In this post, I argue that it is important to understand why a few charters (like KIPP) perform better than others. An editorial in today’s Washington Post points out that KIPP’s results suggest the achievement-improving potential of more school time for lower-income students – i.e., longer days and years.
Through longer days, mandatory Saturdays, and summer school, KIPP students spend about 60 percent more time in school than typical regular public school students. That’s the equivalent of over 100 regular public school days of additional time. This is an astounding difference.
But it’s not just KIPP.
Many (perhaps most) of the urban charter schools that get relentless national attention for their results have their students for much more time than regular public schools (which typically provide 6-6.5 hours a day).
For instance, the much-touted Harlem Success Academies, like KIPP, run almost 9 hours per day (about 40-50 percent more time). Achievement First schools (in New York and Connecticut) provide an 8.5 hour day and summer school. The BASIS charter schools in Arizona run almost 8 hours. The Aspire schools in California have a 7.5 hour day and 10 more days than regular publics in the state. The SEED charter schools use a boarding model that keeps the students 24 hours a day, 5 days a week.
So, how much of the higher performance of these widely-publicized charter schools is attributable to the simple fact that they have the kids for the equivalent of 40-100 additional days?
This is a difficult question to answer empirically. The KIPP report couldn’t measure the effect of school time because KIPP schools don’t vary much in their days and hours, and researchers cannot differentiate the time effects from the overall school effects.

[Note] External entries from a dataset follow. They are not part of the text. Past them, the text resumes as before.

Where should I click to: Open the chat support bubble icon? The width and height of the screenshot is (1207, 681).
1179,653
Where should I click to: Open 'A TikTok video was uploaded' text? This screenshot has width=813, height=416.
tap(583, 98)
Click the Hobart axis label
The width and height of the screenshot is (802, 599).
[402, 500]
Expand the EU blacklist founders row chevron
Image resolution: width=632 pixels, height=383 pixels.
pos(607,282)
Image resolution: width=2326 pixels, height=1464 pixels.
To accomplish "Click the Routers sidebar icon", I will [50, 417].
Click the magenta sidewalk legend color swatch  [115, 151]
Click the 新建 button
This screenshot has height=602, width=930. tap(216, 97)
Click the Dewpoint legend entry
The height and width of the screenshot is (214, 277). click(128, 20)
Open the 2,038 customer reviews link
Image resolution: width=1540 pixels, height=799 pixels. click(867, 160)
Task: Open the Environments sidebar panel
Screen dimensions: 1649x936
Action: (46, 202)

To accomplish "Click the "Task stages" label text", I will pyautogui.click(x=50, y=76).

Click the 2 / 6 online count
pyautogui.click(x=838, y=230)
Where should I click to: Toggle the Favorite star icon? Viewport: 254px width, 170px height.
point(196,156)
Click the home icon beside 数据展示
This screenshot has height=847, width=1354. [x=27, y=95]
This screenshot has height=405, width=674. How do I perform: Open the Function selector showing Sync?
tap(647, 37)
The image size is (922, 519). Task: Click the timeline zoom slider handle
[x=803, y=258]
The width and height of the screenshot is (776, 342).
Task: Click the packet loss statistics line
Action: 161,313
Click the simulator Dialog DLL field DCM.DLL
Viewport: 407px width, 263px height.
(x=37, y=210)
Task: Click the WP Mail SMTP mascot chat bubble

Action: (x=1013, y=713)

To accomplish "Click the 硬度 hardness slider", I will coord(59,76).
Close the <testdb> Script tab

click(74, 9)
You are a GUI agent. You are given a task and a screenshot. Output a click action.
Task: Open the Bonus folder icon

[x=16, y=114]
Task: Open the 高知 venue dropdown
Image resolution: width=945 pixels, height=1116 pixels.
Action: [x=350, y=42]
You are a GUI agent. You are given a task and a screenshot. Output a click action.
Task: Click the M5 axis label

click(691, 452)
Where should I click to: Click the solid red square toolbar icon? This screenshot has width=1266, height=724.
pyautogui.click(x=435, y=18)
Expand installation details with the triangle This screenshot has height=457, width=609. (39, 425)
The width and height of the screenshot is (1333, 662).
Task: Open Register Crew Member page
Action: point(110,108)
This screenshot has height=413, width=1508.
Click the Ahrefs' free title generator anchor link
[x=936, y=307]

More school time is also often correlated with other variables, such as revenue (which is needed to keep schools open longer, and which these charters often receive from private donations), and it is tough to isolate these variables’ effects.
But both of the most recent charter lottery studies (here and here) find associations between school time and higher performance. These findings square with other evidence outside the charter realm, such as this clever Education Next article’s use of snow days to estimate the effect of longer school years, and there are several analyses showing that student attendance (i.e., more time in school) improves performance (see this recently-published paper). There is also common sense: What school couldn’t do better with a few extra months?
Some charter advocates would no doubt argue that more school time is an inherent part of the “charter advantage,” since so few regular public districts have established a longer day or year (and many are cutting them back for budgetary reasons). But this is more of a political than an empirical argument about “what works.” It also ignores the fact that additional time has been successfully tried in urban districts, such as the longer days and years in the Chancellor’s District in New York City (also here) and the School Improvement Zone in Miami-Dade.
I’m not saying that charter school effects should be dismissed if they are largely explained by longer school days/years. Actually, I’m saying the opposite: If this is the case, then we should consider it among the more important findings that charter school research can produce.
Charters like KIPP are held up as models of what schools can achieve with students from low-income families. As examples, these schools provide much of the rationale for the continued expansion of charter schools, despite growing evidence that most charters don’t work any better than regular public schools and many have results that are worse. If this success largely boils down to an extra few months of school time, this should, in my view, change the substance of the charter debate immediately and permanently. We will have discovered “charterness.”